Settings that make the plots look pretty on my Mac:
In [1]:
%pylab inline
%config InlineBackend.figure_format = 'retina'
You will need
pip install pystan has always worked well for me. (If you need a good Python distribution, I recommend anaconda, which comes with a complete numpy, scipy, iPython, etc stack.)pip install seaborn. Seaborn is a plotting library.
In [2]:
import corner
import pystan
import seaborn as sns
These are my favourite plotting styles:
In [3]:
sns.set_context('talk') #sns.set_context('notebook') is probably better on your monitor
sns.set_palette('colorblind')
sns.set_style('ticks')
We are going to focus today on Hogg, et al. (2010). In this paper, the "just so" story will be evolving, but it always involves measuring data x and y which are (often) related by a linear relationship:
$$
y = m x + b
$$
For some reason (maybe we are cosmologists?) we are interested in the parameters $m$ and $b$. Please read Hogg, et al. (2010)'s cautionary note about this!
I used tabula to scrape the data table from Hogg's PDF. When you post things on the arXiv, you should always include a link to machine readable tables to accompany the document. You can post your data on GitHub, or if you want more archive-quality repositories that are citable (e.g. generate a DOI), consider something like Zenodo. Hogg & company, normally so good in this respect, dropped the ball for this paper.
In [4]:
table1 = genfromtxt('HoggTable1.tsv', names=True)
In [5]:
errorbar(table1['x'], table1['y'], xerr=table1['sigma_x'], yerr=table1['sigma_y'], fmt='.')
Out[5]:
(I know that this can be computed analytically---and Hogg, et al. (2010) tell you how---but we're going to be computing anyway, so let's do it that way first.)
To do some fits, we will be using Stan (named, by the way for Stanislaw Ulam). Stan is a specialised language for describing joint distributions of data and parameters. Once the description is written down, Stan compiles the description to a C++ program that draws samples from the conditional distribution $p\left( \theta \mid d \right)$; a C++ compiler on your machine translates that into executable code, which we then drive from Python.
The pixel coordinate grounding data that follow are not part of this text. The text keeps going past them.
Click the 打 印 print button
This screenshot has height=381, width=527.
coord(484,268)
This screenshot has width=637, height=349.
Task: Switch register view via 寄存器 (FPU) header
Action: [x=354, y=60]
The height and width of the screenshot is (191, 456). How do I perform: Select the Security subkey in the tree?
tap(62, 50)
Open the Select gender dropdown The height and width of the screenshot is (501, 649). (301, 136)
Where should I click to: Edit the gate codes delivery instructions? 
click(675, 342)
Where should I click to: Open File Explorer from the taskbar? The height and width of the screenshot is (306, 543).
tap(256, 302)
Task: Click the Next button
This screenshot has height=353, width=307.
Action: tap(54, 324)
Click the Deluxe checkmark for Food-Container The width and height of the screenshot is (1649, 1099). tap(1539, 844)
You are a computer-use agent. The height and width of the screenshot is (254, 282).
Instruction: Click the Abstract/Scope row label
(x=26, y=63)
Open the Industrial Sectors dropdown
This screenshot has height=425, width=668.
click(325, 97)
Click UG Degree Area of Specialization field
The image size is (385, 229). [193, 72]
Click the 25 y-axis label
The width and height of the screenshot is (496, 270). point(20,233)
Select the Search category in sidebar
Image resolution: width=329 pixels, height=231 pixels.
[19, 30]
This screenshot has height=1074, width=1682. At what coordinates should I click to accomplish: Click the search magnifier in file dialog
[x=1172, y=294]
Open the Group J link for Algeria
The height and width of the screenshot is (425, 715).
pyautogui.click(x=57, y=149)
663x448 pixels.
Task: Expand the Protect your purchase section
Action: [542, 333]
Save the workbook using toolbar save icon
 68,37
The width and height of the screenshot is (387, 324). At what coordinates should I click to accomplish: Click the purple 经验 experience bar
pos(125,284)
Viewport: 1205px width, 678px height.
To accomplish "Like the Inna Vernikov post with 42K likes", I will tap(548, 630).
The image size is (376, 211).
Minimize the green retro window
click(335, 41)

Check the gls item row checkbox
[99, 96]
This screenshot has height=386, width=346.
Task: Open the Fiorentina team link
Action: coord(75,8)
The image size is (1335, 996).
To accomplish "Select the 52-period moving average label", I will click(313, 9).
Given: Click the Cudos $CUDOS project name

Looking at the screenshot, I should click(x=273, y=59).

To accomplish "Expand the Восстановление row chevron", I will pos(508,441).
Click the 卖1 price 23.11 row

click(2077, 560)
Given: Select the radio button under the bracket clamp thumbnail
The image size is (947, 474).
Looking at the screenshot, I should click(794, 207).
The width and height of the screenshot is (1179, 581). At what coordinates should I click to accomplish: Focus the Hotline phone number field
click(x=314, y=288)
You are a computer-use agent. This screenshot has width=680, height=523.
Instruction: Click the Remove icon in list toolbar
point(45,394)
Whew.
For exercise 1, we assume that $$ y_\mathrm{true} = m x_\mathrm{true} + b $$ and $$ y_\mathrm{obs} = y_\mathrm{true} + \sigma_y $$
In [75]:
model = pystan.StanModel(file='linear_model.stan')
Exercise 1 asks us to fit all the data from the 5th to the 20th point, and ignore the uncertainty in $y$.
In [76]:
ex1N0 = 4
In [77]:
ex1_data = {'npts': table1['x'][ex1N0:].shape[0],
'xs': table1['x'][ex1N0:],
'ys': table1['y'][ex1N0:],
'sigma_ys': table1['sigma_y'][ex1N0:]}
In [78]:
ex1_fit = model.sampling(data=ex1_data)
ex1_fit.plot()
ex1_fit
Out[78]:
In [79]:
ex1_samples = ex1_fit.extract(permuted=True)
In [80]:
corner.corner(column_stack((ex1_samples['m'], ex1_samples['b'])), labels=[r'$m$', r'$b$']);
We always want to plot the output of our models in data space, to check whether the fit is good. Let's define a function that does this:
In [81]:
def plot_errorbands(xs, ms, bs, *args, **kwargs):
ys = []
for m,b in zip(ms, bs):
ys.append(m*xs + b)
ys = array(ys)
line, = plot(xs, median(ys, axis=0), *args, **kwargs)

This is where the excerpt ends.